##### INPUT FOR THIS TASK
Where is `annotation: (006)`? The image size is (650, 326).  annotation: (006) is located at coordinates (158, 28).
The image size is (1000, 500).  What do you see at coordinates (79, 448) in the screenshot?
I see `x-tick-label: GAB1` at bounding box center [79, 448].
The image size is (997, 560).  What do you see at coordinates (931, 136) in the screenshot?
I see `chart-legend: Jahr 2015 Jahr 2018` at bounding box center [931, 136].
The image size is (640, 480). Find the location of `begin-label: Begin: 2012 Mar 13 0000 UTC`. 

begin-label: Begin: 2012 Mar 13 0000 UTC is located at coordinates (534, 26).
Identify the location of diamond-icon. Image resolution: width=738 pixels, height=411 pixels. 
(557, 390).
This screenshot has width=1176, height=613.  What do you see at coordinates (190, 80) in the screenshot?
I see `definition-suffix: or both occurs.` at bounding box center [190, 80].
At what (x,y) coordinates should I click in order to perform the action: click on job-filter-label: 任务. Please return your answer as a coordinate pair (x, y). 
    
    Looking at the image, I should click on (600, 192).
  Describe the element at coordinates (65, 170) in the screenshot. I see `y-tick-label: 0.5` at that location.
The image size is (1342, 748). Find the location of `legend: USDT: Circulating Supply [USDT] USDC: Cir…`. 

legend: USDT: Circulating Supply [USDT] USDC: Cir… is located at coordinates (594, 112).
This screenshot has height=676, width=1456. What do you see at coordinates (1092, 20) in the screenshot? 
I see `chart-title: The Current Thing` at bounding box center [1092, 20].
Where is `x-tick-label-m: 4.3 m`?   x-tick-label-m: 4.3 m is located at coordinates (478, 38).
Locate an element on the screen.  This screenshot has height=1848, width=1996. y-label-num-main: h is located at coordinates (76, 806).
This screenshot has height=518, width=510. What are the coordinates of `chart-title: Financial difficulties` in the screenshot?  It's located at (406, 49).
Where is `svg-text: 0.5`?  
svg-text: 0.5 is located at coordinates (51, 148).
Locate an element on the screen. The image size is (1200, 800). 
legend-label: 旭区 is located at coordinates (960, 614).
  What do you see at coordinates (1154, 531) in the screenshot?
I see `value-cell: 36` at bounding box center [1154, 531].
##########
WHAT YOU SHOULD DO: Can you copy out all the entries above, line for line, with no changes?

EXERCISE ANSWER:
Where is `annotation: (006)`? The image size is (650, 326).  annotation: (006) is located at coordinates (158, 28).
The image size is (1000, 500).  What do you see at coordinates (79, 448) in the screenshot?
I see `x-tick-label: GAB1` at bounding box center [79, 448].
The image size is (997, 560).  What do you see at coordinates (931, 136) in the screenshot?
I see `chart-legend: Jahr 2015 Jahr 2018` at bounding box center [931, 136].
The image size is (640, 480). Find the location of `begin-label: Begin: 2012 Mar 13 0000 UTC`. 

begin-label: Begin: 2012 Mar 13 0000 UTC is located at coordinates (534, 26).
Identify the location of diamond-icon. Image resolution: width=738 pixels, height=411 pixels. 
(557, 390).
This screenshot has width=1176, height=613.  What do you see at coordinates (190, 80) in the screenshot?
I see `definition-suffix: or both occurs.` at bounding box center [190, 80].
At what (x,y) coordinates should I click in order to perform the action: click on job-filter-label: 任务. Please return your answer as a coordinate pair (x, y). 
    
    Looking at the image, I should click on (600, 192).
  Describe the element at coordinates (65, 170) in the screenshot. I see `y-tick-label: 0.5` at that location.
The image size is (1342, 748). Find the location of `legend: USDT: Circulating Supply [USDT] USDC: Cir…`. 

legend: USDT: Circulating Supply [USDT] USDC: Cir… is located at coordinates (594, 112).
This screenshot has height=676, width=1456. What do you see at coordinates (1092, 20) in the screenshot? 
I see `chart-title: The Current Thing` at bounding box center [1092, 20].
Where is `x-tick-label-m: 4.3 m`?   x-tick-label-m: 4.3 m is located at coordinates (478, 38).
Locate an element on the screen.  This screenshot has height=1848, width=1996. y-label-num-main: h is located at coordinates (76, 806).
This screenshot has height=518, width=510. What are the coordinates of `chart-title: Financial difficulties` in the screenshot?  It's located at (406, 49).
Where is `svg-text: 0.5`?  
svg-text: 0.5 is located at coordinates (51, 148).
Locate an element on the screen. The image size is (1200, 800). 
legend-label: 旭区 is located at coordinates (960, 614).
  What do you see at coordinates (1154, 531) in the screenshot?
I see `value-cell: 36` at bounding box center [1154, 531].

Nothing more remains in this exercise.